I’m the baby of a very large family and, despite our age difference or maybe because of it, Cathy and I were inseparable until she graduated high school and left for business school. In fact, there was a rumor I was actually her daughter, birthed under cloak of darkness or some such nonsense. Back in those days, a young, unmarried woman having a child was quite the scandal, but Cathy laughed it off.

Each day after school, we’d walk to the drugstore and Cathy would buy me an Icee and, while I sipped, she taught me Spanish.

We liked to spend time at our grandmother’s place, where’d we arrive with a bucket of fried chicken and then use the container as a pet taxi for captured horny toads. When the family drove Cathy to her first year of business school, we went by way of our grandmother’s house. We later pulled into the school parking lot, the whole mess of us crammed into a 1968 Chevy Nova with three new chickens and two buckets of horny toads.

“Look out,” Cathy yelled at some young people outside of the dorm, “here come the Beverly Hillbillies.”

Cathy later moved to Houston, fell in love with and married Willie, the tallest man I’d ever seen. They had two boys, Jimmy and Jason.

It was decades later, after my mother had been diagnosed with terminal cancer, that Cathy returned to our hometown. Recently widowed, she rented a house and placed her two young boys in school. That was when I learned most people thought Willie was unusual, not for his height, but due to his skin color. The boys were not welcomed in rural America and, after much torment, Cathy and the boys moved back to the city.

In January 2009, my oldest daughter and I made our way to Houston for the burial of Cathy’s second husband.

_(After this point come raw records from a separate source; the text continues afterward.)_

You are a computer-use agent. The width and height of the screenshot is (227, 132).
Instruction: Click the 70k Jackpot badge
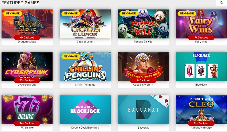coord(27,80)
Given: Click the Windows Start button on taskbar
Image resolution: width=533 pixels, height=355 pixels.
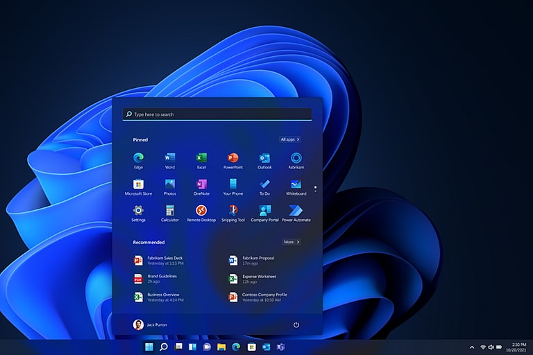Looking at the screenshot, I should pyautogui.click(x=149, y=346).
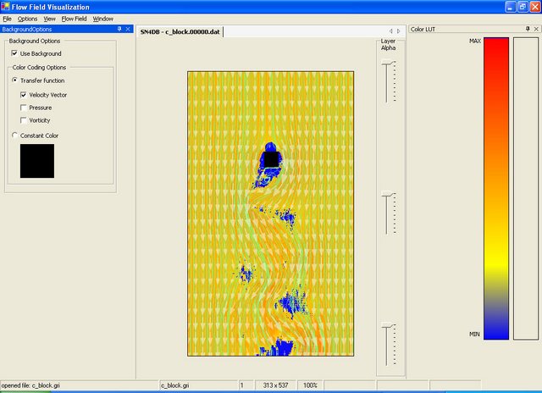Screen dimensions: 542x393
Task: Close the Color LUT panel
Action: (x=536, y=29)
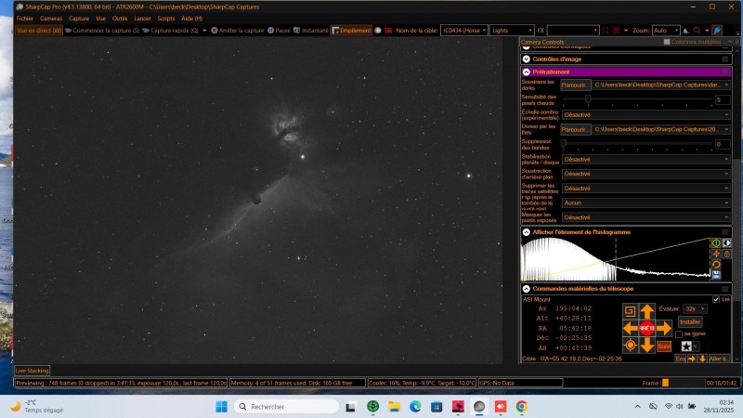Enable the 'se garer' park checkbox
This screenshot has height=418, width=743.
click(679, 333)
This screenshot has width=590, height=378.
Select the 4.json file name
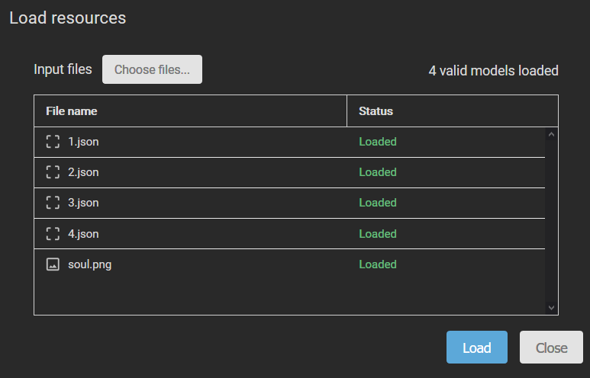83,234
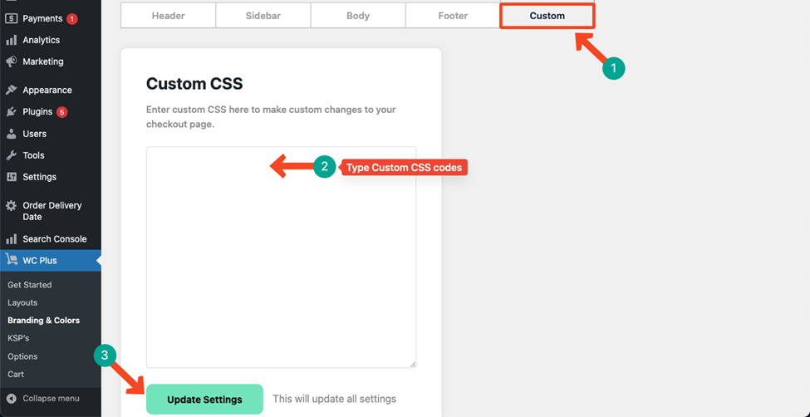Focus the Custom CSS text area
This screenshot has width=810, height=417.
281,258
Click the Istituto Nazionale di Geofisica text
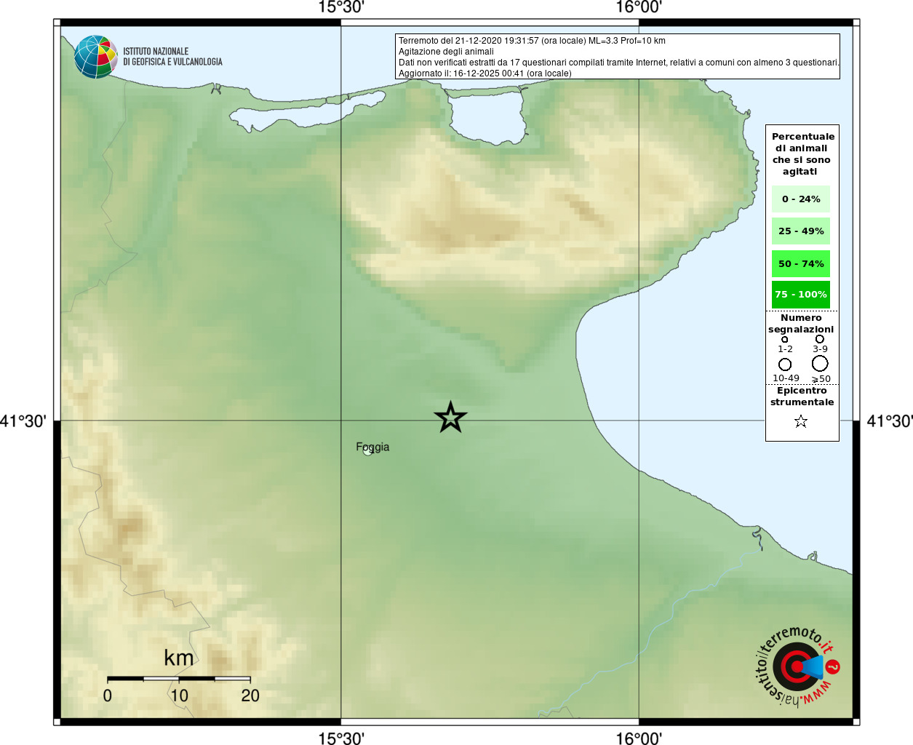Image resolution: width=913 pixels, height=745 pixels. [172, 57]
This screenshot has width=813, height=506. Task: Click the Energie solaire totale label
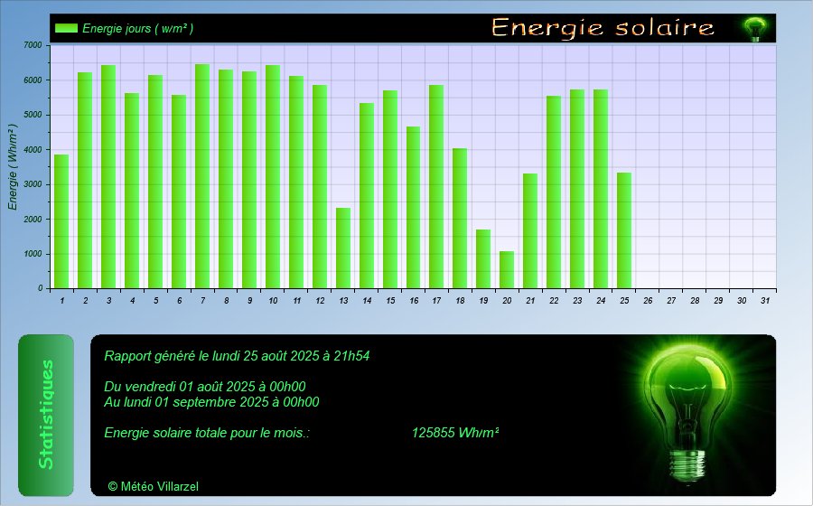click(x=207, y=433)
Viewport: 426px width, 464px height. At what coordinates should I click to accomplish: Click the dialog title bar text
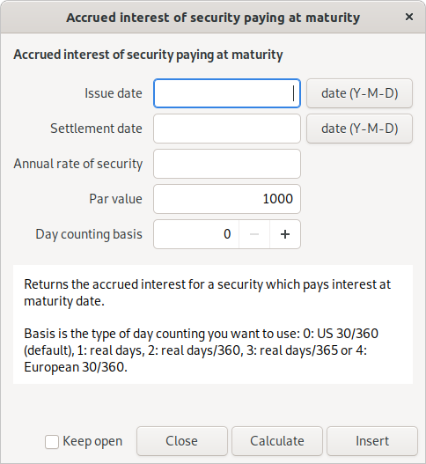[213, 18]
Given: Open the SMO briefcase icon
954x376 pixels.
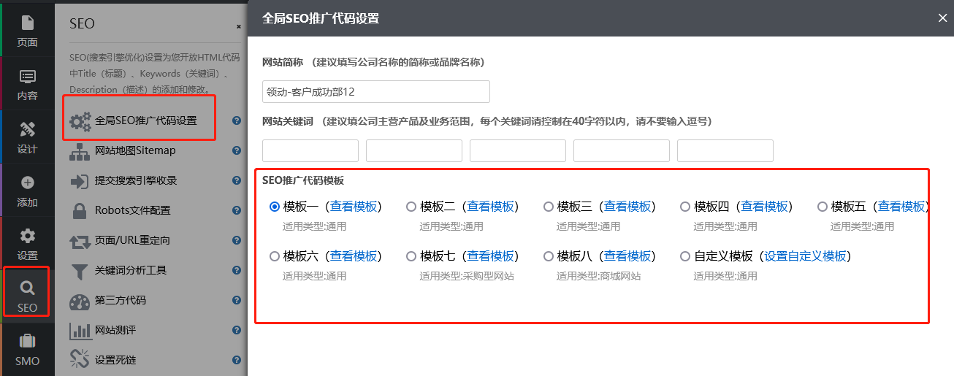Looking at the screenshot, I should click(x=27, y=348).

Because of an ice storm, we were forced away from our typical family-dotted route and instead traveled straight south to New Orleans before cutting back along the Gulf Coast to Texas. Just months removed from the flooding in Eastern Iowa, I wanted more than anything to find a little renewal or rebirth there amid the hurricane devastation. I found overall frustration and, of course, the funeral of another loved one.

And now I’ve learned my beloved sister also has been diagnosed with cancer.

PERSPECTIVE

I’m finding it difficult at the moment to get worked up about ignorant Facebook comments, clean-shaven upper lips or sexism in the form of livestock. It just all seems so … juvenile and petty.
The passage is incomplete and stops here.